▸ **PARTS OF THE EXERCISE**
a. Answer these questions from the text on the senatus consultum ultimum, one answer per line:
(i) Who led troops to disperse Dolabella's encampment?
(ii) In what year was the decree last recorded in use, and against whom?
(iii) Which urban praetor was directed to defend the city against Octavian?
b. Continue the text on the senatus consultum ultimum, picking up after its final sentence.

***** EXTRACTED TEXT

The senatus consultum ultimum remained in use during the civil war. It was used to suppress a revolt for debt relief instigated by Marcus Caelius Rufus and Titus Annius Milo in 48, resulting in both their deaths. It was used again against civil disturbance instigated by Publius Cornelius Dolabella in 47 BC when he seized the Forum in an attempt to force through a law abolishing all debts. Mark Antony, then Caesar's dictatorial lieutenant, led troops to disperse Dolabella's encampment, which resulted in the slaughter of, reportedly, eight hundred citizens. Dolabella, however, survived and was later pardoned by Caesar.

Following Caesar's civil war, the senatus consultum ultimum remained in use for a short time until its last recorded use in 40 BC. (Note: The last use, in 40 BC, was against Quintus Salvius Salvidienus Rufus, whom Octavian induced the senate to condemn, resulting in Salvius' death.) During the short war between the senate and Antony, Antony was possibly targeted by a senatus consultum ultimum in 43 BC which the consuls, Aulus Hirtius and Gaius Vibius Pansa Caetronianus, enforced by marching north and engaging Antony in battle. The consuls marched north with the aid of Octavian, who had been voted imperium pro praetore and directed to join the consuls.

Although victorious, both consuls were killed in the fighting and Octavian demanded the consulship, which the senate refused; in response, he marched on Rome with his army (adduced by defections from the now-leaderless consular armies). Octavian was then targeted by another senatus consultum ultimum which directed the urban praetor – Marcus Caecilius Cornutus – to defend the city, but the remaining forces under the senate quickly defected to Octavian, leading to his irregular election as consul with Quintus Pedius. Whatever the military resources made available to the senate by a senatus consultum ultimum, they were not sufficient to defeat those of the dynasts.

== Impact ==

The senatus consultum ultimum and political violence were both a symptom and a cause of the weakened elite cohesion that contributed to the fall of the republic. Its use from 121 BC onward signalled a loss of elite cohesion, which would have, with its strong cohesion and norms of collective government, precluded such crises in the first place. Perspectives differ as to the extent to which this displayed senatorial weakness: while use of the senate's auctoritas in this manner itself implied its insufficiency to restrain seditious behaviour, targets (like Caesar) argued not against the decree's inherent invailidity, but rather its application to their circumstances, showing his at least ostensible need to respect the traditional political culture which placed the senate at the republic's heart.

**********
***** DATA SECTION

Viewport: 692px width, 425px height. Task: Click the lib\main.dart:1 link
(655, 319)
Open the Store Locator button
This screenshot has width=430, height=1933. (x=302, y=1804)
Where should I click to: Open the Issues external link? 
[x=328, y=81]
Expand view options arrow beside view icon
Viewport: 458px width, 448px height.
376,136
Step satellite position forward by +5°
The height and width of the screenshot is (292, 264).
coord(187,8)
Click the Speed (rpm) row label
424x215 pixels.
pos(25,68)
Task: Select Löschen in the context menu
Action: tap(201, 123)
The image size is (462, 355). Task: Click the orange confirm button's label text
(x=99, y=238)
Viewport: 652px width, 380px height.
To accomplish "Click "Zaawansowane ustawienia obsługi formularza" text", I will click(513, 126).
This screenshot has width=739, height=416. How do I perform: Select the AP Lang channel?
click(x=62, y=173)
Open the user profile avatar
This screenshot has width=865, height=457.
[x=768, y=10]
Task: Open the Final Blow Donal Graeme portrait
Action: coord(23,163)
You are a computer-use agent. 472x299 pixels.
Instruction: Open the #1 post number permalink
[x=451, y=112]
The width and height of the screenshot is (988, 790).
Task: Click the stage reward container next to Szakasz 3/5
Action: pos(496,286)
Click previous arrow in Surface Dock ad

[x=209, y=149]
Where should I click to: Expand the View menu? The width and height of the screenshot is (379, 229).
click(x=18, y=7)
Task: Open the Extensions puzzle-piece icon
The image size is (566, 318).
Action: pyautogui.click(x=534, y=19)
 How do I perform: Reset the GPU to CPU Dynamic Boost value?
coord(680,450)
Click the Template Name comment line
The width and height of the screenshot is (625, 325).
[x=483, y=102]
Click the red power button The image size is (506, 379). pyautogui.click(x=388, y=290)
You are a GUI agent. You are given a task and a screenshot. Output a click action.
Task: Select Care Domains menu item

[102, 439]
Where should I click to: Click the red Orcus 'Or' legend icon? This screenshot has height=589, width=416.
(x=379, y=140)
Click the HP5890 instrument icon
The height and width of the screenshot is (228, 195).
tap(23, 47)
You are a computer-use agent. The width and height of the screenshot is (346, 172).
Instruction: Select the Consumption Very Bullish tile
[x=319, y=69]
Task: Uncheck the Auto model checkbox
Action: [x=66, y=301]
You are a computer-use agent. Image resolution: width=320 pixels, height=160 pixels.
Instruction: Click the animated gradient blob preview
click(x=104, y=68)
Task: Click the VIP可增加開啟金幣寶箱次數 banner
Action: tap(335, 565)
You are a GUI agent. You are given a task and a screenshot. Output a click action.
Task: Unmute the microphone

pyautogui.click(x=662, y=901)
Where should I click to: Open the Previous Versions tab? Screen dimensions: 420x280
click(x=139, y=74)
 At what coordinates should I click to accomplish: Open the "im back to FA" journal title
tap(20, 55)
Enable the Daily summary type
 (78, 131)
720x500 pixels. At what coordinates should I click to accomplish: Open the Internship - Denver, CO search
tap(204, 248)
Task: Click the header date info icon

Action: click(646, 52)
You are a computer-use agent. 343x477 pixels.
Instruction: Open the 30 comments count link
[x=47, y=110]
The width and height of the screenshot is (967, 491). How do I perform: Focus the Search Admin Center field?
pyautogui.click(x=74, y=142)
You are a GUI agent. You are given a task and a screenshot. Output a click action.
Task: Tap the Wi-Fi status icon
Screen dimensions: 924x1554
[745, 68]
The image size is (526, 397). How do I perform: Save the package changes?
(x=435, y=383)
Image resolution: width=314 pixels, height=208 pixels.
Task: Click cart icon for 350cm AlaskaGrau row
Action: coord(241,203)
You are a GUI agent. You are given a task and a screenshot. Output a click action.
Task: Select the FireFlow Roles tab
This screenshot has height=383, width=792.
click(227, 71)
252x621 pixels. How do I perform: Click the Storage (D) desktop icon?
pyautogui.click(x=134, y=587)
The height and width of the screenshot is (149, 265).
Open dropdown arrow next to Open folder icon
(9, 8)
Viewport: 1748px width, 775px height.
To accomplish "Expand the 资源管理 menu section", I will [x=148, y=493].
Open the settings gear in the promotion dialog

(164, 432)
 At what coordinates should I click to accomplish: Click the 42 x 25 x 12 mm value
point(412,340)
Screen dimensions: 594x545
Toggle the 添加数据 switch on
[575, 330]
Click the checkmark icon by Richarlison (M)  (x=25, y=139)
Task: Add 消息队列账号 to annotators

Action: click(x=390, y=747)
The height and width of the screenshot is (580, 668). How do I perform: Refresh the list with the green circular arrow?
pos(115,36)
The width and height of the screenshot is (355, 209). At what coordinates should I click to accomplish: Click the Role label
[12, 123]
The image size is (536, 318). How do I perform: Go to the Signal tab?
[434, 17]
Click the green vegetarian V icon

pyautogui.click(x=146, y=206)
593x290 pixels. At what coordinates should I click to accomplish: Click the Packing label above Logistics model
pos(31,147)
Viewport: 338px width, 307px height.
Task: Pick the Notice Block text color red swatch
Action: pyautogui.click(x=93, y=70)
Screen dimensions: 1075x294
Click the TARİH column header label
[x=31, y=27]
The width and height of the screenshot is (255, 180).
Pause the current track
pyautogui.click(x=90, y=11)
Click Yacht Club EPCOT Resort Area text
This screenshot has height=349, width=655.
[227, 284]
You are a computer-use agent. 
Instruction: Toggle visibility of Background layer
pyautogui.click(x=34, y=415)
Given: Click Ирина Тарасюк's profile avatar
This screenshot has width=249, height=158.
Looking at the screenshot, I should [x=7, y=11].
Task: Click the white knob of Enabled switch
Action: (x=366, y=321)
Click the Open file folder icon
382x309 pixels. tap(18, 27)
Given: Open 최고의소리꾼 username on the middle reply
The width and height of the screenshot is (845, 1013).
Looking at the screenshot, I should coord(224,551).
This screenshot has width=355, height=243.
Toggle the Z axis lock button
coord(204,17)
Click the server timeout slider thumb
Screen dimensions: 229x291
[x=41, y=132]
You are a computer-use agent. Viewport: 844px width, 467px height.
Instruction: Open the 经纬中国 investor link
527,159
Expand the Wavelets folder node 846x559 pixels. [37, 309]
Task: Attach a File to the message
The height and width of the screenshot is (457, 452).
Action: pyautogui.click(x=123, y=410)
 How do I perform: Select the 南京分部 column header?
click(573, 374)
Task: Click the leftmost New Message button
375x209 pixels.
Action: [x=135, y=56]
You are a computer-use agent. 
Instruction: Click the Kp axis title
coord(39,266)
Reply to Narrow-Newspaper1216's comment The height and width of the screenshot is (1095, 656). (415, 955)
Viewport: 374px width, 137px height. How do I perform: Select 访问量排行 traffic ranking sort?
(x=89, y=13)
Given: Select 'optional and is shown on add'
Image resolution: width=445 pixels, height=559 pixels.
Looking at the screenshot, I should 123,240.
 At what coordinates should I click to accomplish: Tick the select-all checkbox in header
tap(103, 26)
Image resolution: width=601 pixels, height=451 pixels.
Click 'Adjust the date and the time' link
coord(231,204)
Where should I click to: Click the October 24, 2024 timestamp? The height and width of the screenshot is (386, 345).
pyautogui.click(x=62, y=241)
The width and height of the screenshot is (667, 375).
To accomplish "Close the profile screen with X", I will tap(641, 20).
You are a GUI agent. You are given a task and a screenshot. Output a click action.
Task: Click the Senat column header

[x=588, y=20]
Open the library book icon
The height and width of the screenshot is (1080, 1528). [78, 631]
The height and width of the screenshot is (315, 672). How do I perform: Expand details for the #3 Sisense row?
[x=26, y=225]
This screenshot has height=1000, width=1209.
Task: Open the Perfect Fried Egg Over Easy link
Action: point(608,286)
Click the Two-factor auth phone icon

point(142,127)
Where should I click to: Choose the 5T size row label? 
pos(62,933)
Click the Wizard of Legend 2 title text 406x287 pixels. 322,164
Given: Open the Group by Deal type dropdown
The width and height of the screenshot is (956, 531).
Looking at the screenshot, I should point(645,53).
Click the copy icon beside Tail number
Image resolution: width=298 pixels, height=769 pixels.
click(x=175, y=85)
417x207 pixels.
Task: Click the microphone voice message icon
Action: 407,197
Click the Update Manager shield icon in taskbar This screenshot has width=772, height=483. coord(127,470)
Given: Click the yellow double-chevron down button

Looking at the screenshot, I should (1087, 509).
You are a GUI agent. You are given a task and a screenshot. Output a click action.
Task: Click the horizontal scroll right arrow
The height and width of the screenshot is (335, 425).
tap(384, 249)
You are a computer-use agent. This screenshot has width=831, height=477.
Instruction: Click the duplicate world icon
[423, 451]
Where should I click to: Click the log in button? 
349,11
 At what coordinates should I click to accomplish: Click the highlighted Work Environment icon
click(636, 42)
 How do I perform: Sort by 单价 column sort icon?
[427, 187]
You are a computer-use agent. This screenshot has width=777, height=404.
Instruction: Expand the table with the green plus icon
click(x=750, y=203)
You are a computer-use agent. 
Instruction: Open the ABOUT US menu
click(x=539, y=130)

**********

▸ **ANSWERS GIVEN**
a.
(i) Mark Antony
(ii) 40 BC, against Quintus Salvius Salvidienus Rufus
(iii) Marcus Caecilius Cornutus

b.
Moreover, as Harriet Flower argues, "the decree itself, in tone and in effect, seems to subvert the effectiveness of the existing norms of the very republican government that it purported to uphold", adding that its use against Gaius Gracchus and Flaccus in 121 BC set a dangerous precedent that "suggested violence as the logical and more effective alternative to political engagement, negotiation, and compromise within the parameters set by existing political norms".

Some scholars who believe in the factionalist interpretation of Roman politics between populares and optimates also frame the decree in terms of the ostensible struggle between the two factions and in terms of an attempt to disguise core sociopolitical disputes as legal arcana. Attempts by older scholarship to paint the so-called populares as opponents of the decree's use, or of the death penalty, are widely rejected as being inconsistent with the evidence of acceptance and use of the decree across the political spectrum. By the post-Sullan period, the use of the decree was both normalised and accepted: Caesar accepted its legality (although he denied its suitability in his situation), as did the late republican historian Sallust.